━━━━━ PROVIDED RECORDS

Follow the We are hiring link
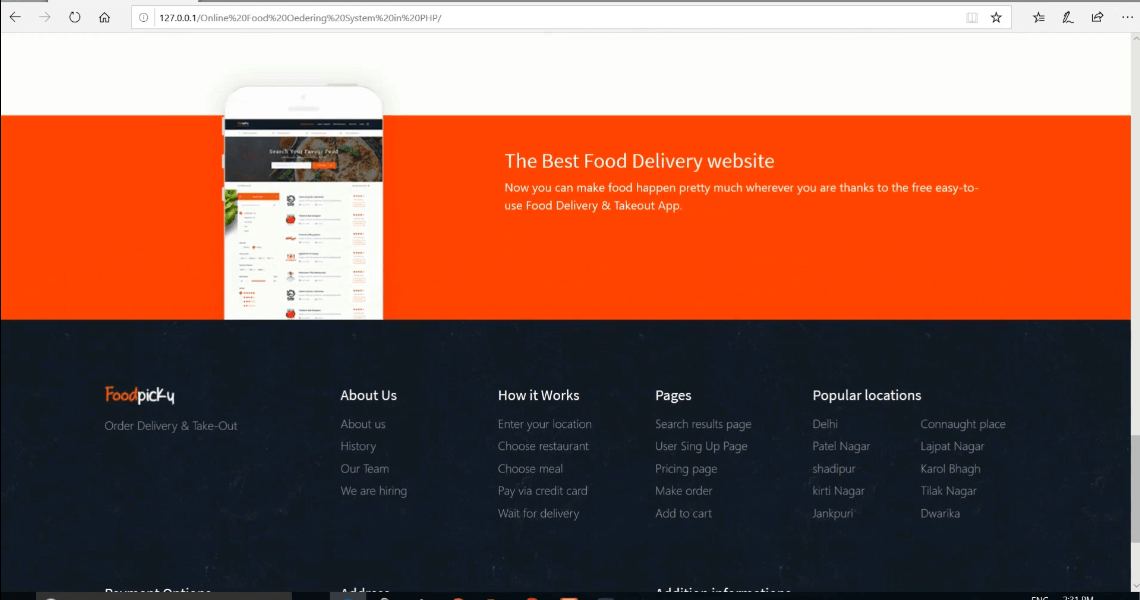The width and height of the screenshot is (1140, 600). pos(373,491)
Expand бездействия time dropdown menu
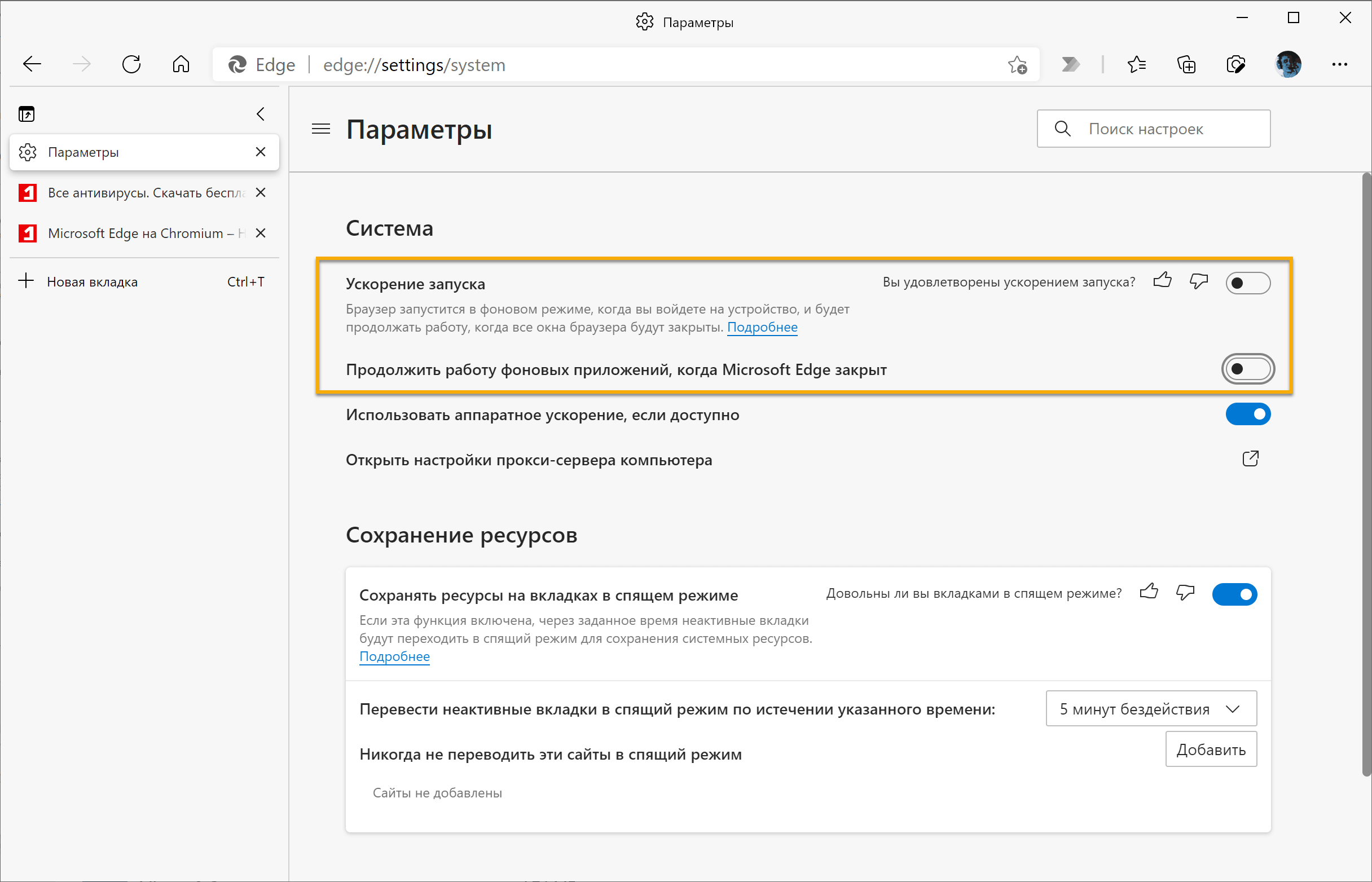The width and height of the screenshot is (1372, 882). 1150,709
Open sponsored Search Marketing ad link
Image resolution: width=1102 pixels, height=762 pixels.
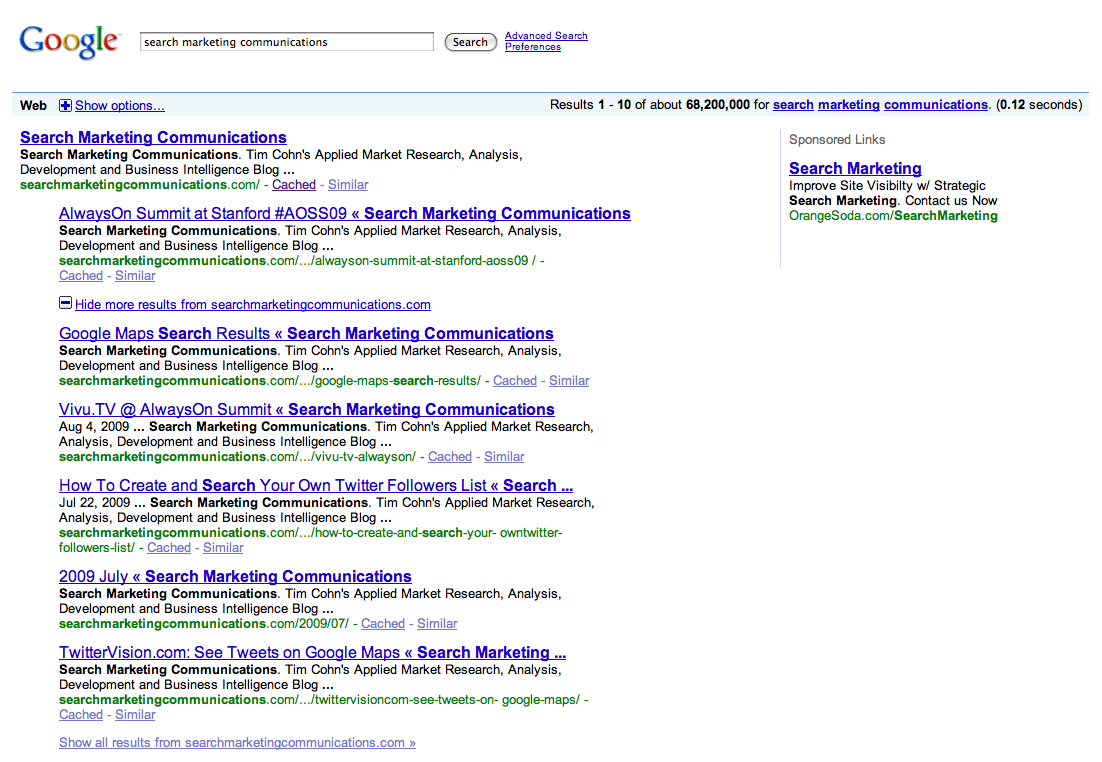coord(855,169)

━━━━━━━━━━

WHAT IS REQUIRED: Can you copy every one of the entries above word for word, omitting the pictures from your answer?

TASK OUTPUT:
Follow the We are hiring link
The width and height of the screenshot is (1140, 600). pos(373,491)
Expand бездействия time dropdown menu
The width and height of the screenshot is (1372, 882). 1150,709
Open sponsored Search Marketing ad link
Image resolution: width=1102 pixels, height=762 pixels.
coord(855,169)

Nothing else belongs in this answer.